**Exercise details:**
Set down exactly the lines of the records from the top to the line containing "The width and height of the screenshot is (800, 600)."; include both.

**Data supplied:**

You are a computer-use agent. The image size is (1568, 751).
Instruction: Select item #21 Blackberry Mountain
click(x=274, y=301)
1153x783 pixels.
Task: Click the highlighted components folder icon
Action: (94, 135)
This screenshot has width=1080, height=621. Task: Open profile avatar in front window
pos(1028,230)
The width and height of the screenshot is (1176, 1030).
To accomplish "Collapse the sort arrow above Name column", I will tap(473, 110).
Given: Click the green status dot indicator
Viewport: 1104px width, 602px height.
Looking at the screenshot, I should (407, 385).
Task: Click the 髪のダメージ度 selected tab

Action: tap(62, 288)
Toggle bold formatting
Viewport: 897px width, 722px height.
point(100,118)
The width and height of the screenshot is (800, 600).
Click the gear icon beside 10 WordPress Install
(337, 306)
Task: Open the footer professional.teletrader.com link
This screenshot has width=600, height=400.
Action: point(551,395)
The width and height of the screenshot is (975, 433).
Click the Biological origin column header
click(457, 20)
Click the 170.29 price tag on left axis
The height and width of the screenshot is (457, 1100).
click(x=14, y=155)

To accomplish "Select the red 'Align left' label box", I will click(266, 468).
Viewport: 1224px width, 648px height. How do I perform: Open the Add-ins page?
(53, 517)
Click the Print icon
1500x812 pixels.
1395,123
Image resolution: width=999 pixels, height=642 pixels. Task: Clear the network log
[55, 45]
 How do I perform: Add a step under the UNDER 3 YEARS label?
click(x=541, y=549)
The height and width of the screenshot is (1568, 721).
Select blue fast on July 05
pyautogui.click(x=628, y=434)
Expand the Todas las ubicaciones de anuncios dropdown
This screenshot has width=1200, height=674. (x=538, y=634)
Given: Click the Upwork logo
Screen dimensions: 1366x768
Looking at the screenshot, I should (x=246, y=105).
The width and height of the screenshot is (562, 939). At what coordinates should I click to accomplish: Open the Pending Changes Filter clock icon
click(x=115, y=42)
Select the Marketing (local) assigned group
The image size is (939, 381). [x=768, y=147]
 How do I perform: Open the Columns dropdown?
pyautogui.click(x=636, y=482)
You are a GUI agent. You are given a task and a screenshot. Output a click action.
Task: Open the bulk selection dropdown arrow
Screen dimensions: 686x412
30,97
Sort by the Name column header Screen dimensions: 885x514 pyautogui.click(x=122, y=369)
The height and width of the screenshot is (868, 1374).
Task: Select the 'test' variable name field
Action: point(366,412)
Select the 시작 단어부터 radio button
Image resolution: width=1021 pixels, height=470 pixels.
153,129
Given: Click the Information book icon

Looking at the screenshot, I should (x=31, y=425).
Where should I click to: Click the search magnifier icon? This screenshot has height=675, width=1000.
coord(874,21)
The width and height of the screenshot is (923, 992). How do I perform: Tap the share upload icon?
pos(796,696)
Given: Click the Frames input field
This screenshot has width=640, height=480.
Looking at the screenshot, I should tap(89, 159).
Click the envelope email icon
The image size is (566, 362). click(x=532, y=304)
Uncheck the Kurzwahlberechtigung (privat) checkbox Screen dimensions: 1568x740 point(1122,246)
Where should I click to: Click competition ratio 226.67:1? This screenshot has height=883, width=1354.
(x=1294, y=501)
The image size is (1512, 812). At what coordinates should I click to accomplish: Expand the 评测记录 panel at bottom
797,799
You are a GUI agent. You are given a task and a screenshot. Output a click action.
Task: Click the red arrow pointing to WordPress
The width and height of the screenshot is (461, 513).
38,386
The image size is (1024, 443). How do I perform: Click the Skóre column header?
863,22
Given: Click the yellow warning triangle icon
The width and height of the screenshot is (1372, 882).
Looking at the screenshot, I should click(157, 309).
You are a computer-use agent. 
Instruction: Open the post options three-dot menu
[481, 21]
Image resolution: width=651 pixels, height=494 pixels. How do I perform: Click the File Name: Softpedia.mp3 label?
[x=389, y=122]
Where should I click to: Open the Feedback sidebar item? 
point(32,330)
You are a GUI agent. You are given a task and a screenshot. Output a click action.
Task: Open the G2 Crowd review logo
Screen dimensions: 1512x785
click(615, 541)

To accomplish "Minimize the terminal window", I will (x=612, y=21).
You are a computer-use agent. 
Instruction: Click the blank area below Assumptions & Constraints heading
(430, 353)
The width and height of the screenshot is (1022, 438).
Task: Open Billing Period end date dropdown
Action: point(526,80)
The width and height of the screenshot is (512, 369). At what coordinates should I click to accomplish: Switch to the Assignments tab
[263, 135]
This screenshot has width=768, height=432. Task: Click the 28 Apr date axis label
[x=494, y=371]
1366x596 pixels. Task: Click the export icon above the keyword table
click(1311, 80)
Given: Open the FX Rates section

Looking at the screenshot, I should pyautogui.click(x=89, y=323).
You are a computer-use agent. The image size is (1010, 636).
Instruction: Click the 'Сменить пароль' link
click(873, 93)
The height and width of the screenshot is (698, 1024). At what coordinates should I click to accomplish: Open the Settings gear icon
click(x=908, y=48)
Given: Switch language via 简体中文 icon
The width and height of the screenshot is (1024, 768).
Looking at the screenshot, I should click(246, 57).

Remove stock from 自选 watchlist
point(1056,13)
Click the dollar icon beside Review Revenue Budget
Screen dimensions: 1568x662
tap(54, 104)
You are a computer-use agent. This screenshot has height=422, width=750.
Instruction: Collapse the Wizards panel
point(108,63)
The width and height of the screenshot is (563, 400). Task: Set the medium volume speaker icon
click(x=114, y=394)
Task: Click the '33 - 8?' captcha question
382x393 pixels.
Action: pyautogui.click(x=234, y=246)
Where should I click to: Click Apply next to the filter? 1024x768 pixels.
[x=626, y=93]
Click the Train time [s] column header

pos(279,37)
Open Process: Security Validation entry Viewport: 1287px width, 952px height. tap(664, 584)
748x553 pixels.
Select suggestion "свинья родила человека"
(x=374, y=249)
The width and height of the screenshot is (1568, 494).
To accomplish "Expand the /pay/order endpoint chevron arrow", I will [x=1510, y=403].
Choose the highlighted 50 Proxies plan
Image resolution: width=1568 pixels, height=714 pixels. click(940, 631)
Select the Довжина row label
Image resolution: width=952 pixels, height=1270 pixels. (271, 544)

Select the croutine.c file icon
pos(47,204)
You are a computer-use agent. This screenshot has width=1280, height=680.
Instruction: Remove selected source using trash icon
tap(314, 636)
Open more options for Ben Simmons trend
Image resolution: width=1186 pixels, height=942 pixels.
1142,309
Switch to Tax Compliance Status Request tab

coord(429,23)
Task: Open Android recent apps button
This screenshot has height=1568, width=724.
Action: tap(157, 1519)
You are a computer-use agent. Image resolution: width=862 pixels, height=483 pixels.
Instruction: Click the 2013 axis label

**Exercise result:**
You are a computer-use agent. The image size is (1568, 751).
Instruction: Select item #21 Blackberry Mountain
click(x=274, y=301)
1153x783 pixels.
Task: Click the highlighted components folder icon
Action: (94, 135)
This screenshot has width=1080, height=621. Task: Open profile avatar in front window
pos(1028,230)
The width and height of the screenshot is (1176, 1030).
To accomplish "Collapse the sort arrow above Name column", I will tap(473, 110).
Given: Click the green status dot indicator
Viewport: 1104px width, 602px height.
Looking at the screenshot, I should (407, 385).
Task: Click the 髪のダメージ度 selected tab

Action: tap(62, 288)
Toggle bold formatting
Viewport: 897px width, 722px height.
point(100,118)
The width and height of the screenshot is (800, 600).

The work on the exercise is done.